Close your eyes I'll tuck you in Mum will sing To make you sleep Don't mind the noise They're just the bombs A part of music for this song
Chiudi gli occhi Ti rimbocco le coperte La mamma canterà Per farti dormire Non dar retta al rumore Sono soltanto le bombe Parte della musica di questa canzone
La melodia si fa incalzante e con essa anche le rassicurazioni della voce narrante, accorta e melliflua in ogni passaggio. Il rasserenamento delle lyrics è trasmesso pienamente dal ripetersi ciclico della melodia, anch'esso confortante. Lo scambio di attenzioni del protagonista nei confronti della persona cara accudita prosegue e si rafforza per contrastare con tutte le proprie risorse il boato delle bombe e le paure agghiaccianti che ne conseguono. In questo passaggio risulta evidente la dicotomia tra l'interno e l'esterno: da un lato tenerezza, cura e silenzio, dall'altro distruzione, disinteresse e caos. L'uno è umano, accogliente, palpitante, l'altro è spersonalizzato, inospitale, gelido. La forza d'animo del protagonista (di cui non viene specificata la natura: potrebbe essere la madre stessa a parlare in prima persona, così come potrebbe trattarsi di un terzo componente familiare) è incredibile: la rassicurazione della persona amata è al primo posto a tal punto da arrivare a sminuire a parole le concrete esplosioni vicine, descritte semplicemente come accompagnamento alla ninna nanna cantata, quasi come fossero banali colpi di grancassa. È proprio per mezzo delle parole che si cerca una via di fuga che, per quanto apparente, può davvero essere sinonimo di salvezza. Tra queste quattro mura, le parole rappresentano l'unico forte appiglio affinché la speranza per il futuro prevalga sul terrore del presente.

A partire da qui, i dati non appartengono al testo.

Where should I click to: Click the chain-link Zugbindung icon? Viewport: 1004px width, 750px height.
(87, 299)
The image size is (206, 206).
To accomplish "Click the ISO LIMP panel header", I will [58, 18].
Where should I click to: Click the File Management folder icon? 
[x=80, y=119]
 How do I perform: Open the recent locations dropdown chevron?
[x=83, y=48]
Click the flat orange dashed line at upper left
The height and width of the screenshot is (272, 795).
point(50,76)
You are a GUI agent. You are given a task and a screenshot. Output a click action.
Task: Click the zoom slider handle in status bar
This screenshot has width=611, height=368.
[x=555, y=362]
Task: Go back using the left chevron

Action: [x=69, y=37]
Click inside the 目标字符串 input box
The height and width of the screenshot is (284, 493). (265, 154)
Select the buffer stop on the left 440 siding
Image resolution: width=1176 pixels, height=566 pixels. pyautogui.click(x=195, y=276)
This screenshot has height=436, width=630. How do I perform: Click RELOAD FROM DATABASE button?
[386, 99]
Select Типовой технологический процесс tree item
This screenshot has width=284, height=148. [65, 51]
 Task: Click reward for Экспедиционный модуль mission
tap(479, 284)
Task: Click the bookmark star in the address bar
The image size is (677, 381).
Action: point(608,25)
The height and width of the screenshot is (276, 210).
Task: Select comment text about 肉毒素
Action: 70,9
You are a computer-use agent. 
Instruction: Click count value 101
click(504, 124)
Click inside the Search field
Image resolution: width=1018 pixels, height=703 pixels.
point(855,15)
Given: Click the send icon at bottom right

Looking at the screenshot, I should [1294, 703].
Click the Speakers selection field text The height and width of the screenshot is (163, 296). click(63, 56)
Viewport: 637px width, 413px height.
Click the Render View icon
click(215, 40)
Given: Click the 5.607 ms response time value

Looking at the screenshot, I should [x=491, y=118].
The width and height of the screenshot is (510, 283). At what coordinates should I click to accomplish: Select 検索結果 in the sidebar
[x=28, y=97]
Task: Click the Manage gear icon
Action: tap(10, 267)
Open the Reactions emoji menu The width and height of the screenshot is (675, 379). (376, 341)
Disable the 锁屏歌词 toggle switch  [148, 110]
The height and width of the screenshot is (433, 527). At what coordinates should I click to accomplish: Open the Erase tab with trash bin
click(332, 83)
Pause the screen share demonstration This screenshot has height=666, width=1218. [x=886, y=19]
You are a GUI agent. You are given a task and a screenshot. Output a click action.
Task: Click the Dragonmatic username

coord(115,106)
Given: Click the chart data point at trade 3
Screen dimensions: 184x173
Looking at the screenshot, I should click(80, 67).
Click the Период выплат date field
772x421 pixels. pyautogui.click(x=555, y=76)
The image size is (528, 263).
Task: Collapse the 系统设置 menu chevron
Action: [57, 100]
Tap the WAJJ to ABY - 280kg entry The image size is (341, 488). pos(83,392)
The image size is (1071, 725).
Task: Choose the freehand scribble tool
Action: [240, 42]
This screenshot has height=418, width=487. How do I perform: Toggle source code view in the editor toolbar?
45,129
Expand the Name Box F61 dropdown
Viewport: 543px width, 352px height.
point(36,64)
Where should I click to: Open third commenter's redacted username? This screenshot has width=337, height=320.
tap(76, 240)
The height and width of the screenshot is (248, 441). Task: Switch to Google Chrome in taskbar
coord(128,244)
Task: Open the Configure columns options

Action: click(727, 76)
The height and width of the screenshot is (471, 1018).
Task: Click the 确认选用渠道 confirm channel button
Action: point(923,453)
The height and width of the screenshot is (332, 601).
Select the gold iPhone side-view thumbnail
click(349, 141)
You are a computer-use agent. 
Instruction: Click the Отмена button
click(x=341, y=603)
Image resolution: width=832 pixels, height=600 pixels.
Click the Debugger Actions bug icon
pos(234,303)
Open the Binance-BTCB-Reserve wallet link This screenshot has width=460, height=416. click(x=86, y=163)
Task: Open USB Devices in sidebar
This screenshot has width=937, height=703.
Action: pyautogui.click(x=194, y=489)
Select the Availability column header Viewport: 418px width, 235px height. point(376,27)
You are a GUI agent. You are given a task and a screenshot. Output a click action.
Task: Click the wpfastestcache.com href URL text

When the night Begins to fall You and I In a safety zone The former world Shall not return But we'll survive intact Again
Quando la notte Incomincia a scendere Tu ed io In una zona protetta Il mondo passato Non ritornerà Ma noi sopravviveremo intatti Ancora
I minuti passano e i bombardamenti non cessano, alimentando i pensieri di morte e distruzione che, per quanto fermamente respinti, sono sempre lì, in un angolo remoto della consapevolezza. La ninna nanna prosegue e la voce di Duda allieta un sonno ancora livido, incapace di abbandonarsi totalmente all'incombere della notte. La speranza continua a riecheggiare in ogni singola parola, attingendo avidamente forza dalle paure dell'oggi e dall'incertezza di quello che verrà. L'oscurità lascia intravedere un bagliore di fiducia nel futuro, una fiammella accesa timidamente nell'abisso: un moto di riscatto e di rivincita sulle difficoltà che la vita ha obbligato a ingurgitare per del tempo ormai incalcolabile, che si tratti di minuti, ore o giorni. Per quanto retoriche, le parole di conforto ripetute in ogni strofa servono a rafforzare le pareti del rifugio, con la consapevolezza che prima o poi non sarà più necessario correre al riparo dal mondo esterno. Prima o poi, la guerra e l'inferno cesseranno: il passato lascerà spazio alla sopravvivenza, ad un noi che potrà dire di avercela fatta grazie alla propria forza d'animo e al proprio coraggio, e a poco altro. Quel mondo ovattato, quel falso rifugio, è solo una riproduzione in miniatura di quanto il futuro offrirà là fuori, lontano anni luce dagli spari.
The Night Before dell'ultimissimo Wasteland (InsideOut Music) è un brano che lascia irrimediabilmente un senso di vuoto. Il testo fa leva su una logica dello show, don't tell! architettata alla perfezione: ciò che non viene detto esplicitamente resta sospeso in aria e trasportato da una melodia che vale più di mille altre strofe descrittive. Non è importante sapere quale sia il conflitto che fa da cornice alla vicenda, così come non è rilevante esplicitare se si tratti di una battaglia realmente intesa o, metaforicamente, di una guerra quotidiana che l'individuo è chiamato a combattere contro se stesso, gli altri o le avversità. Al contrario: ciò che passa prepotentemente sia dal testo che dalla musica è il dolore, una fitta lancinante su cui bisogna trovare la forza di intervenire. E i Riverside lo sanno bene: le bombe possono scoppiare da un momento all'altro mietendo vittime senza il minimo preavviso, talvolta troppo presto. Da qualche parte, però, arde nascosta la volontà di prendere per mano i superstiti e ricominciare.